WHAT TO DO –
Put the lines from the one containing "I want in (386, 588)" through the end of the records into a Markdown table with the columns No and Line, skipping blank lines and leaving the pictures out.

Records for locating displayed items
━━━━━━━━━━━━━━━━
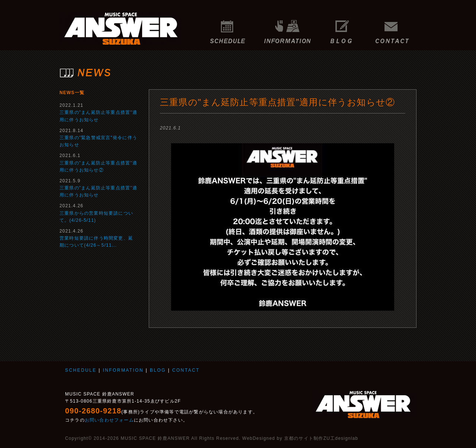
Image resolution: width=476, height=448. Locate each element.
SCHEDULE (228, 28)
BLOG (341, 28)
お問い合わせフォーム (109, 420)
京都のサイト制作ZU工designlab (321, 438)
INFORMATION (287, 28)
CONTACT (394, 28)
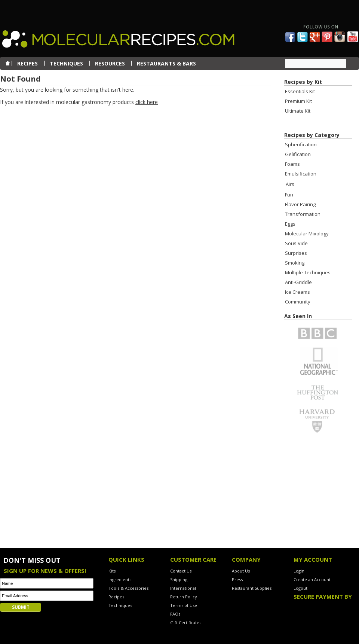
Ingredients (120, 579)
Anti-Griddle (298, 282)
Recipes (116, 596)
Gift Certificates (185, 622)
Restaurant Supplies (252, 588)
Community (298, 302)
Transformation (303, 214)
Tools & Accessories (128, 588)
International (183, 588)
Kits (112, 571)
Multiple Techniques (308, 272)
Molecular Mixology (307, 234)
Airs (290, 184)
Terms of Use (184, 605)
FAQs (175, 614)
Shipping (179, 579)
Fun (289, 195)
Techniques (120, 605)
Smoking (295, 263)
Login (299, 571)
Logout (300, 588)
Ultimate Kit (298, 111)
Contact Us (181, 571)
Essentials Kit (300, 91)
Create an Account (312, 579)
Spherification (301, 144)
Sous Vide (296, 243)
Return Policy (184, 596)
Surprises (296, 253)
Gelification (298, 154)
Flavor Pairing (300, 204)
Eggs (290, 224)
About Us (241, 571)
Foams (292, 164)
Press (237, 579)
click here (147, 102)
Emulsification (301, 174)
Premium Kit (298, 101)
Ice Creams (297, 292)
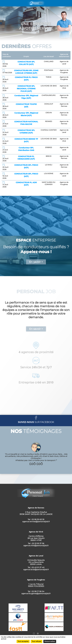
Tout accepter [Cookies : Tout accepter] (23, 641)
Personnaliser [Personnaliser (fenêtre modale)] (50, 641)
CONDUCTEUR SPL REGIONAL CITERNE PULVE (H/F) (26, 88)
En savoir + (36, 262)
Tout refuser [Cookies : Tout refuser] (37, 641)
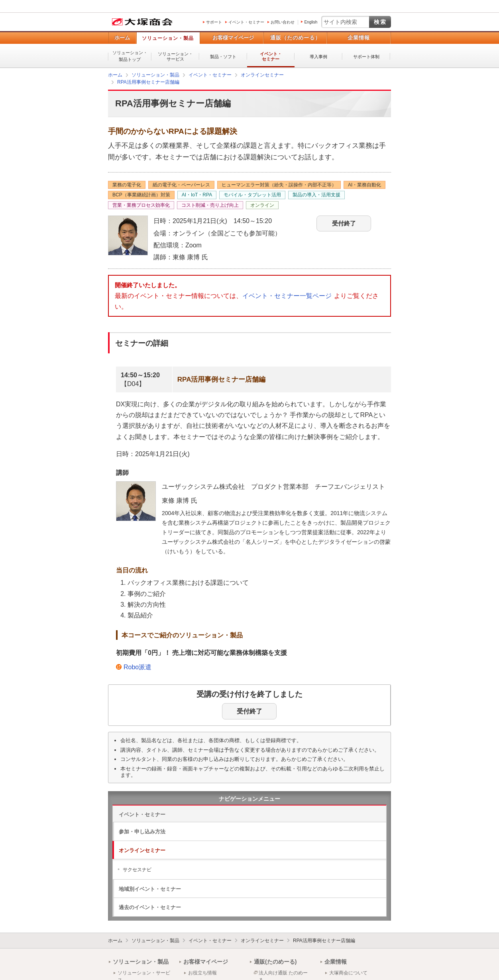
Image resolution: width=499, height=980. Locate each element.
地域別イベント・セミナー (150, 889)
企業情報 (359, 37)
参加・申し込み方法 (142, 831)
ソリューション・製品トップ (130, 56)
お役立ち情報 (202, 973)
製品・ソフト (223, 57)
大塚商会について (348, 973)
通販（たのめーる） (295, 37)
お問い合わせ (283, 22)
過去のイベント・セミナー (150, 907)
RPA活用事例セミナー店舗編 (324, 941)
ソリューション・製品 (168, 38)
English (310, 22)
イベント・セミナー (246, 22)
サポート (214, 22)
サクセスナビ (137, 870)
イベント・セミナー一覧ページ (287, 296)
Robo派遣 (138, 667)
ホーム (122, 37)
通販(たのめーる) (275, 962)
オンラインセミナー (142, 850)
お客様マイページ (233, 37)
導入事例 (318, 57)
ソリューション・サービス (175, 56)
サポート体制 (366, 57)
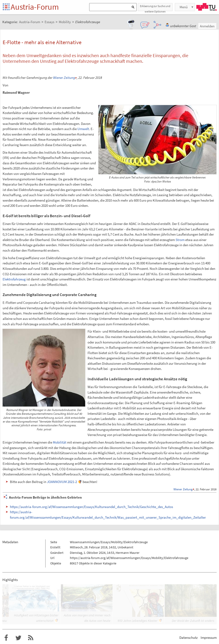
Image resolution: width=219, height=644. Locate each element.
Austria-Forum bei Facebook (6, 638)
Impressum (208, 638)
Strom (180, 240)
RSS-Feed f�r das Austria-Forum (31, 638)
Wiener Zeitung (64, 78)
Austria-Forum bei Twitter (18, 638)
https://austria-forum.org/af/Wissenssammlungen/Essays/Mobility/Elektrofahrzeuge (129, 558)
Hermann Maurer (128, 552)
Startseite (6, 7)
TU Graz (206, 7)
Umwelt (83, 129)
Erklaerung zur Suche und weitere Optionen (155, 8)
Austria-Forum (34, 7)
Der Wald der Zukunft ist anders (193, 620)
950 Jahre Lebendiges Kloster (138, 620)
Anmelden (207, 26)
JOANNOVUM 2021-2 (62, 482)
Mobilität (60, 442)
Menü (184, 7)
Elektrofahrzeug (14, 279)
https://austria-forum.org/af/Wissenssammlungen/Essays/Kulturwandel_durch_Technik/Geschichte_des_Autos (92, 507)
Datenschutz (188, 638)
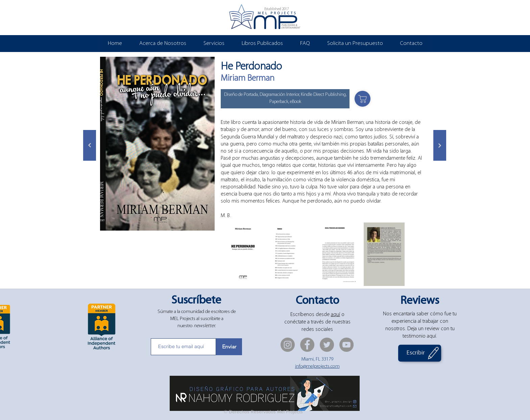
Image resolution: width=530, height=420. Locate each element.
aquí (335, 315)
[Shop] (362, 99)
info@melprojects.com (317, 366)
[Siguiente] (90, 145)
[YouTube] (346, 345)
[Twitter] (327, 345)
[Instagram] (288, 345)
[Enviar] (229, 347)
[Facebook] (307, 345)
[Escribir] (419, 353)
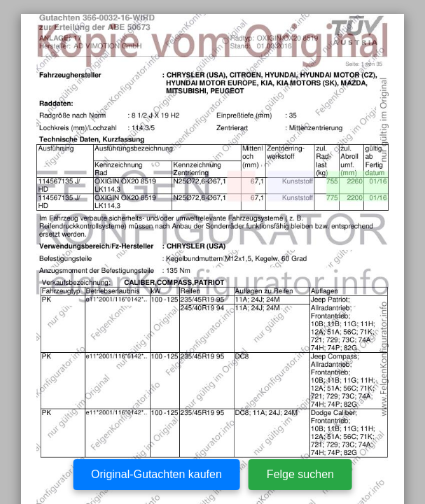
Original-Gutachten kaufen (156, 474)
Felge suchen (300, 474)
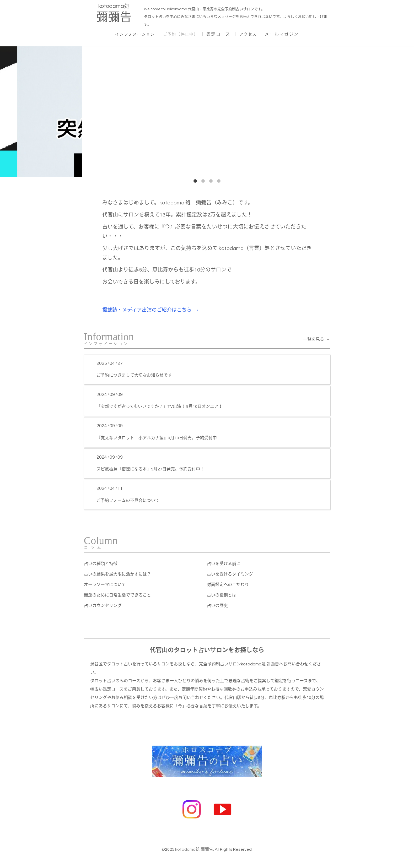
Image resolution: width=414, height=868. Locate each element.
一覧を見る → (317, 339)
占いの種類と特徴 (100, 564)
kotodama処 (114, 14)
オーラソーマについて (105, 585)
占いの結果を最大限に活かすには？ (117, 574)
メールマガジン (288, 34)
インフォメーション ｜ (135, 34)
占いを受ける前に (224, 564)
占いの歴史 (217, 606)
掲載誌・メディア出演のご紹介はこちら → (153, 309)
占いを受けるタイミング (230, 574)
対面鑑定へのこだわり (228, 585)
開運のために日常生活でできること (117, 595)
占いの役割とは (221, 595)
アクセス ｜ (256, 34)
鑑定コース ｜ (226, 34)
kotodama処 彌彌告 (194, 846)
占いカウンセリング (103, 606)
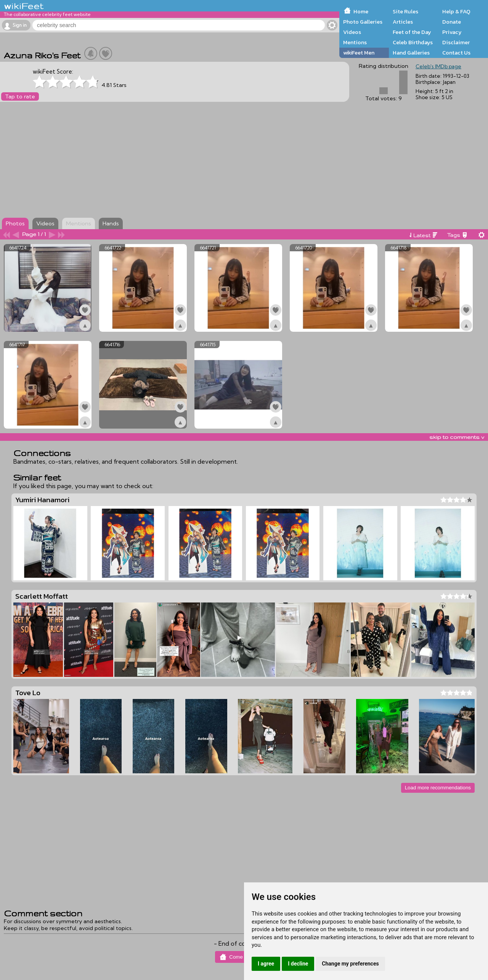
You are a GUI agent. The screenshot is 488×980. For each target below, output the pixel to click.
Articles (403, 22)
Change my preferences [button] (350, 964)
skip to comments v (457, 437)
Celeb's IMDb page (438, 66)
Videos (352, 32)
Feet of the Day (412, 32)
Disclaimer (456, 42)
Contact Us (456, 53)
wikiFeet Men (359, 53)
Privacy (452, 32)
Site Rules (405, 11)
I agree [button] (266, 964)
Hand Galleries (411, 53)
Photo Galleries (363, 22)
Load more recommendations (438, 787)
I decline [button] (298, 964)
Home (361, 11)
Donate (451, 22)
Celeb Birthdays (413, 42)
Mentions (355, 42)
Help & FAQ (456, 11)
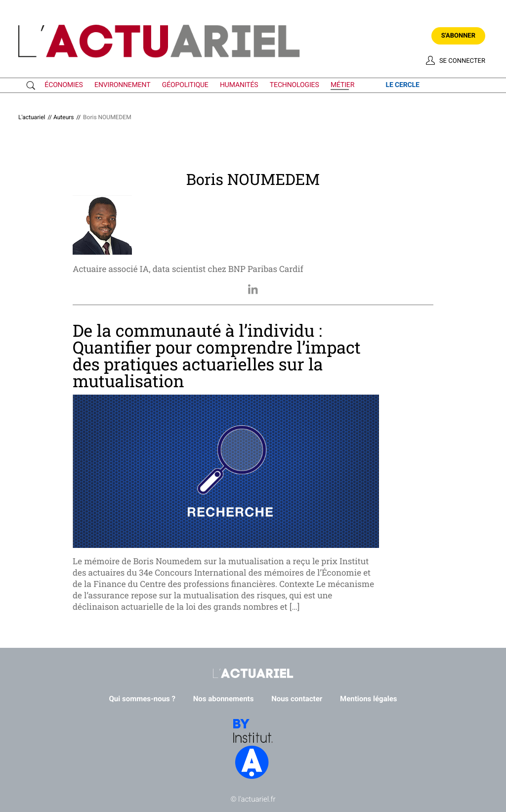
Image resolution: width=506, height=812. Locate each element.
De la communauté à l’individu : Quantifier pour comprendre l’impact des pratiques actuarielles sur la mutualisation (216, 356)
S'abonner (458, 36)
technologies (295, 85)
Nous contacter (296, 699)
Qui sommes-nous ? (142, 699)
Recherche (33, 86)
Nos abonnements (223, 699)
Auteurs (64, 117)
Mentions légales (368, 699)
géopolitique (185, 85)
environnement (122, 85)
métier (342, 85)
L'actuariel (32, 117)
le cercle (402, 85)
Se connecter (462, 61)
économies (63, 85)
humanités (239, 85)
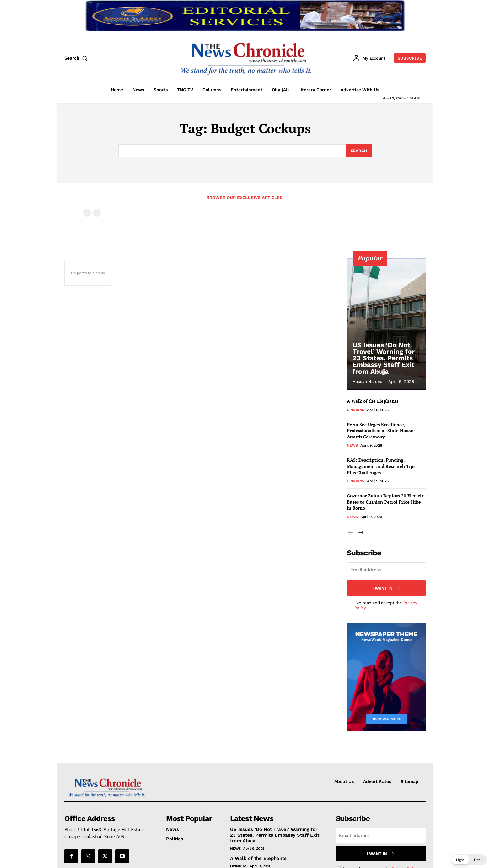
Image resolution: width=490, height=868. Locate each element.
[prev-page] (87, 213)
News (352, 445)
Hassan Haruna (367, 381)
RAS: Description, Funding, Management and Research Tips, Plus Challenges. (382, 466)
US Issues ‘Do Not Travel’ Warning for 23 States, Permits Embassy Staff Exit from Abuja (382, 359)
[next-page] (361, 533)
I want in (386, 588)
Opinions (356, 409)
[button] (77, 58)
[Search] (358, 151)
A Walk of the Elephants (373, 401)
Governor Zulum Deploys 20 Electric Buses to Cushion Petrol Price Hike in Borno (385, 502)
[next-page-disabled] (97, 213)
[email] (386, 570)
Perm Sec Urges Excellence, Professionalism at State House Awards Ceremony (380, 430)
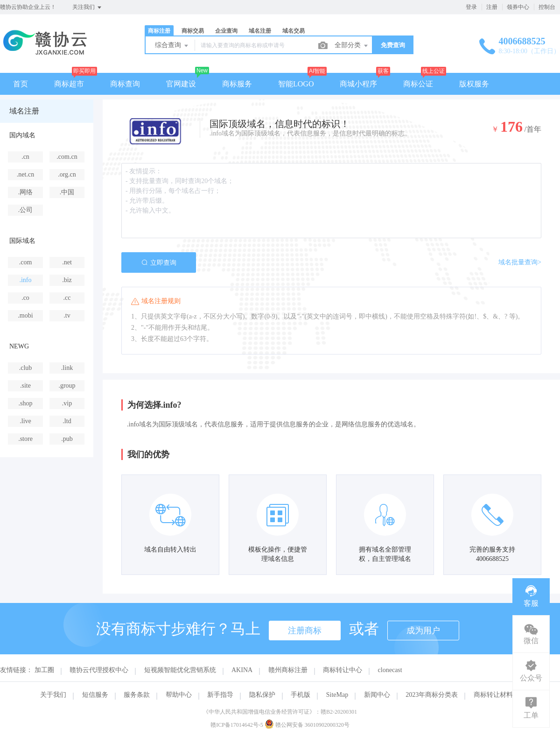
━━━━━━━━━━━━━━━━
SOLUTION TO THIS PROBLEM –
| No | Line |
|---|---|
| 1 | I want in (386, 588) |
| 2 | Opinions (356, 409) |
| 3 | [button] (77, 58) |
| 4 | [Search] (358, 151) |
| 5 | A Walk of the Elephants (373, 401) |
| 6 | Governor Zulum Deploys 20 Electric Buses to Cushion Petrol Price Hike in Borno (385, 502) |
| 7 | [next-page-disabled] (97, 213) |
| 8 | [email] (386, 570) |
| 9 | Perm Sec Urges Excellence, Professionalism at State House Awards Ceremony (380, 430) |